### DIRECTIONS
Read through the listing and copy every line that contains the word "computer".

### MATERIAL TO PROCESS
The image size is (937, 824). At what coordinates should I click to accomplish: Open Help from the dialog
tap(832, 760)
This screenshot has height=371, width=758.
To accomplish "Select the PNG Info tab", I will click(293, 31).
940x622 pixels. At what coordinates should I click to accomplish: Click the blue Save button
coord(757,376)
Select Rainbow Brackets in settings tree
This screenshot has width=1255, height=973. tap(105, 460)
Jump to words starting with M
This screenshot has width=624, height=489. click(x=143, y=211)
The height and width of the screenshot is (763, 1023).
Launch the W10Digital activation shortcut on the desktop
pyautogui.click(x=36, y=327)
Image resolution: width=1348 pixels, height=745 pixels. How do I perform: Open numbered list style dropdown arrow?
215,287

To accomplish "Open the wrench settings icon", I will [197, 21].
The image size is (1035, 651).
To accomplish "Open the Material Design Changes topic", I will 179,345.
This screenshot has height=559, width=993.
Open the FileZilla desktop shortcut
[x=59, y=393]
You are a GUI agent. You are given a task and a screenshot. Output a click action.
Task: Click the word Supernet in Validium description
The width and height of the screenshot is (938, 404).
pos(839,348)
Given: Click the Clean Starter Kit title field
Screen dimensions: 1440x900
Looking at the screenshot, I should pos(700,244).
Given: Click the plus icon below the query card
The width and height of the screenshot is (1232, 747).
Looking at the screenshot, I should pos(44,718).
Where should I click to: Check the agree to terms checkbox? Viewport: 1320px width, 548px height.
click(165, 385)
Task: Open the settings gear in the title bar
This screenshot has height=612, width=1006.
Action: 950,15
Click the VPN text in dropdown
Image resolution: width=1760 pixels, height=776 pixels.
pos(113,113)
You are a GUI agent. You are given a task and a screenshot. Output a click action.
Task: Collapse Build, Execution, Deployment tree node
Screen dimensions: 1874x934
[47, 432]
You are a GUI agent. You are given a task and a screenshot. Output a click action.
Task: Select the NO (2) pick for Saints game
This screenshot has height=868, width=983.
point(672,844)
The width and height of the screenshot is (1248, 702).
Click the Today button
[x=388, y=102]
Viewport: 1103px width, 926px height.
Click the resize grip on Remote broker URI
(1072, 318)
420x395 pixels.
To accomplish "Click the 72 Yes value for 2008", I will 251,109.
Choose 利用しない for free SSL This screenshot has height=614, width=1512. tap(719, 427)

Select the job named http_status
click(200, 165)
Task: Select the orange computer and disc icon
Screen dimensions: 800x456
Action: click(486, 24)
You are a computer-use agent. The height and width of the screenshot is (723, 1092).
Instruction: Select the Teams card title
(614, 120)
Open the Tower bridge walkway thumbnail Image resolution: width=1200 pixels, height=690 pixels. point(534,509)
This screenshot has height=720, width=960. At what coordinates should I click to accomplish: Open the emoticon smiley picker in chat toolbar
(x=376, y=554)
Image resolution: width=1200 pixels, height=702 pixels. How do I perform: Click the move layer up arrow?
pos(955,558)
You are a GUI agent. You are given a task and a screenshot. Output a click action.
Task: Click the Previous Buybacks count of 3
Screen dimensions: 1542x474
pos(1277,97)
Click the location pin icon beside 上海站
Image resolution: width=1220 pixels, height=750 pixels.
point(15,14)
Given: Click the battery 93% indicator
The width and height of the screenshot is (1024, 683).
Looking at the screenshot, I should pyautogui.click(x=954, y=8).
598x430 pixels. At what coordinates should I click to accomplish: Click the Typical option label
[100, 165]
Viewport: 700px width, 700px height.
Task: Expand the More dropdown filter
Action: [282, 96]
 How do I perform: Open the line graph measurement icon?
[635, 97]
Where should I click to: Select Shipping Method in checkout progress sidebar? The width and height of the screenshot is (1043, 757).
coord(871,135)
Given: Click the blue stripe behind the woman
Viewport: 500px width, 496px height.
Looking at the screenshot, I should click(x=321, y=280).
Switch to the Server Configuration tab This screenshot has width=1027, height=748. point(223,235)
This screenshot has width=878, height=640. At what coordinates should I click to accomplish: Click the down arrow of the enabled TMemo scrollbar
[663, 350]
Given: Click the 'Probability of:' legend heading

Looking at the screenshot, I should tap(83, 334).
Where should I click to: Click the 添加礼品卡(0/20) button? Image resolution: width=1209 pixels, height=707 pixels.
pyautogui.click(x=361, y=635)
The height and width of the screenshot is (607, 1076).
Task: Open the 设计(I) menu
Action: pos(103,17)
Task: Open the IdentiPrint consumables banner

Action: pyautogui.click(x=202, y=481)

### OUTPUT FOR THIS EXERCISE
Task: Select the orange computer and disc icon
You are a computer-use agent. The height and width of the screenshot is (723, 1092).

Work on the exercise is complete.